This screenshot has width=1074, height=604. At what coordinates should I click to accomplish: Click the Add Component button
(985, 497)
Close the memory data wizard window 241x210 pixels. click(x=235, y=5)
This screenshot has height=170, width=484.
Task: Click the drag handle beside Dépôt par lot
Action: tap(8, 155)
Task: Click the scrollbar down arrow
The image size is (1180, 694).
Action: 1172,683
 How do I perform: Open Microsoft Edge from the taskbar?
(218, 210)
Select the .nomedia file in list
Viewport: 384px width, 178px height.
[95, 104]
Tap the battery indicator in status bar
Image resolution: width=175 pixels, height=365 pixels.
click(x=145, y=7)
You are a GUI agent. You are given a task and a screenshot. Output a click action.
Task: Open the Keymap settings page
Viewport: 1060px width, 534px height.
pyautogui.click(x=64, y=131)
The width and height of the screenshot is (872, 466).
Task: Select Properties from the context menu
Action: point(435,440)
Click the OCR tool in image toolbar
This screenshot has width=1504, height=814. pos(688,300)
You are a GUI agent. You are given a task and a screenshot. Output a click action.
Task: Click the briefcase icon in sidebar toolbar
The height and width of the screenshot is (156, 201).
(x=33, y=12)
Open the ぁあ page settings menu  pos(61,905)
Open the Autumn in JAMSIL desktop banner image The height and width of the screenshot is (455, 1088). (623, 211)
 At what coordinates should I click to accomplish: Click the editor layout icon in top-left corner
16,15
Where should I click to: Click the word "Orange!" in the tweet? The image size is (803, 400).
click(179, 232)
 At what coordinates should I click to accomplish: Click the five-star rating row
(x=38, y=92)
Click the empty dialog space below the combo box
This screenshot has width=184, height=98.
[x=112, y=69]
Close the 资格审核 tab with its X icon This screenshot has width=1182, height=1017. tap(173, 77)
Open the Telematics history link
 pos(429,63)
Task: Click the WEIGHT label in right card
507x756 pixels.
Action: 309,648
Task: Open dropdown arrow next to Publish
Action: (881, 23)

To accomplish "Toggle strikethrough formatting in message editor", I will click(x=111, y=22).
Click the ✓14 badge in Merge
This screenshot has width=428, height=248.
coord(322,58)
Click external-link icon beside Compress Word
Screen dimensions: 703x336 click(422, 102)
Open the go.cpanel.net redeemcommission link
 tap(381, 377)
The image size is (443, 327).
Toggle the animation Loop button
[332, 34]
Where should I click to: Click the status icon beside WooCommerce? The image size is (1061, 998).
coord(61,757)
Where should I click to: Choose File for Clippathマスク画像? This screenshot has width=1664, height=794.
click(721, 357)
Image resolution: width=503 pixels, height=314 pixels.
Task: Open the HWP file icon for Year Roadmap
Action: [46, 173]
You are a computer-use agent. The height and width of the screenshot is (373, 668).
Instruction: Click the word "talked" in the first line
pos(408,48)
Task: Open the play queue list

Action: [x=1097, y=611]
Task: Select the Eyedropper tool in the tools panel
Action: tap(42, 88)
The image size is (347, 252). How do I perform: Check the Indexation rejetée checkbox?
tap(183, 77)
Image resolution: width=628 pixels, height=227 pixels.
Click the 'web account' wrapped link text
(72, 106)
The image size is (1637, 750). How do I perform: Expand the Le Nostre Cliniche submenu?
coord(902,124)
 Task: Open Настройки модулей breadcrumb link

**TASK DIRECTIONS:** Repeat, exactly and only, the lines above from the one containing "The image size is (347, 252)." through the end of the material.

**RESULT OF THE TASK:**
The image size is (347, 252). How do I perform: Check the Indexation rejetée checkbox?
tap(183, 77)
Image resolution: width=628 pixels, height=227 pixels.
Click the 'web account' wrapped link text
(72, 106)
The image size is (1637, 750). How do I perform: Expand the Le Nostre Cliniche submenu?
coord(902,124)
 Task: Open Настройки модулей breadcrumb link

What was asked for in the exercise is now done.